■ **What is expected**
Among the lines below, keep only those from the one containing "You are a GUI" through the one containing "1294x924 pixels. How", and reproduce them exactly.

■ **Input**
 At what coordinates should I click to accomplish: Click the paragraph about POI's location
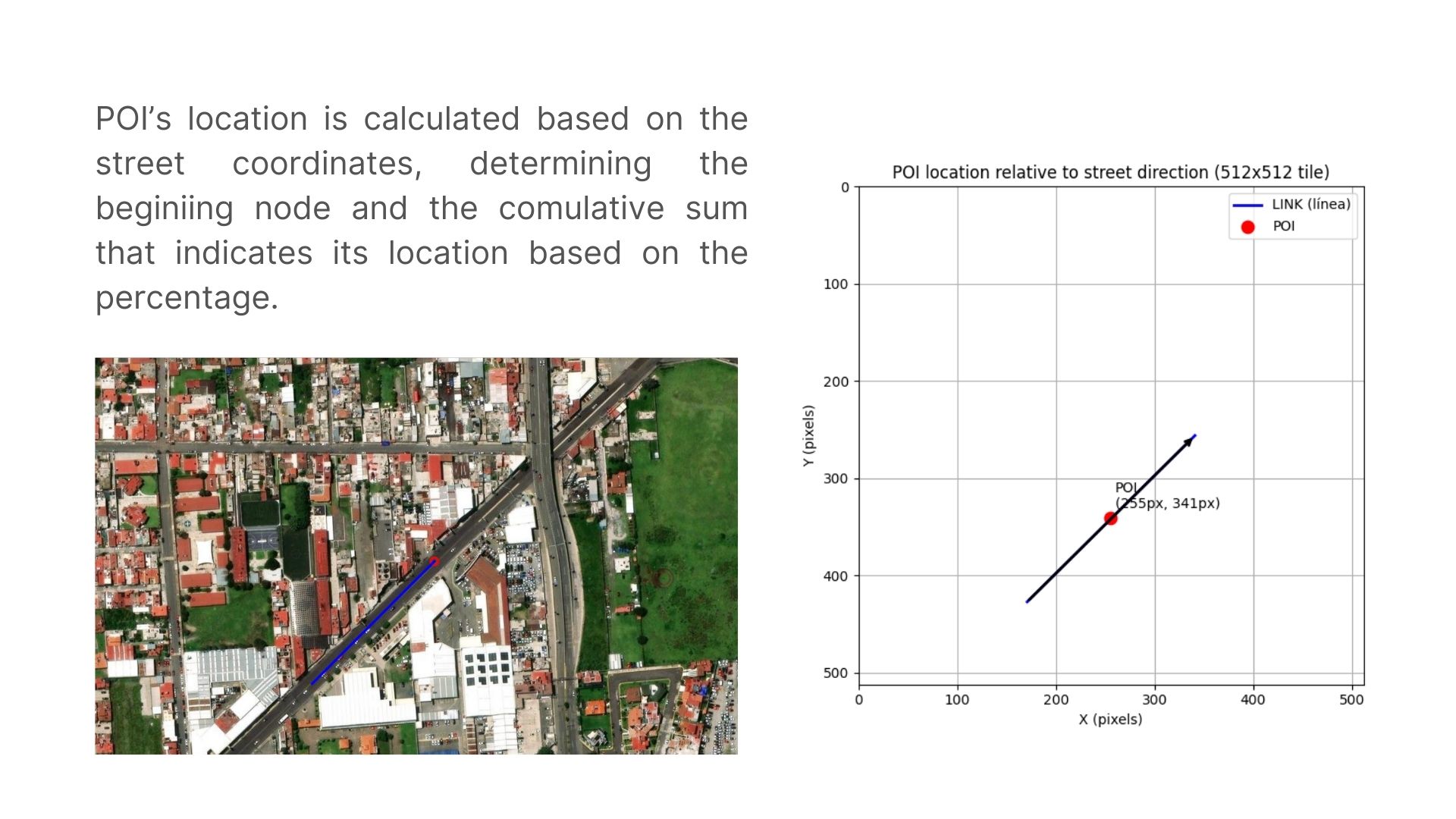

* * *

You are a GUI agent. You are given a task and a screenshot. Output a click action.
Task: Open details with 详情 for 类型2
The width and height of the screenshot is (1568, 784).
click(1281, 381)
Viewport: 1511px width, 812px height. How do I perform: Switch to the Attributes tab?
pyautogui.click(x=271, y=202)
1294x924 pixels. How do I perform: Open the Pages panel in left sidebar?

■ **Result of this exercise**
You are a GUI agent. You are given a task and a screenshot. Output a click action.
Task: Open details with 详情 for 类型2
The width and height of the screenshot is (1568, 784).
click(1281, 381)
Viewport: 1511px width, 812px height. How do I perform: Switch to the Attributes tab?
pyautogui.click(x=271, y=202)
1294x924 pixels. How do I perform: Open the Pages panel in left sidebar?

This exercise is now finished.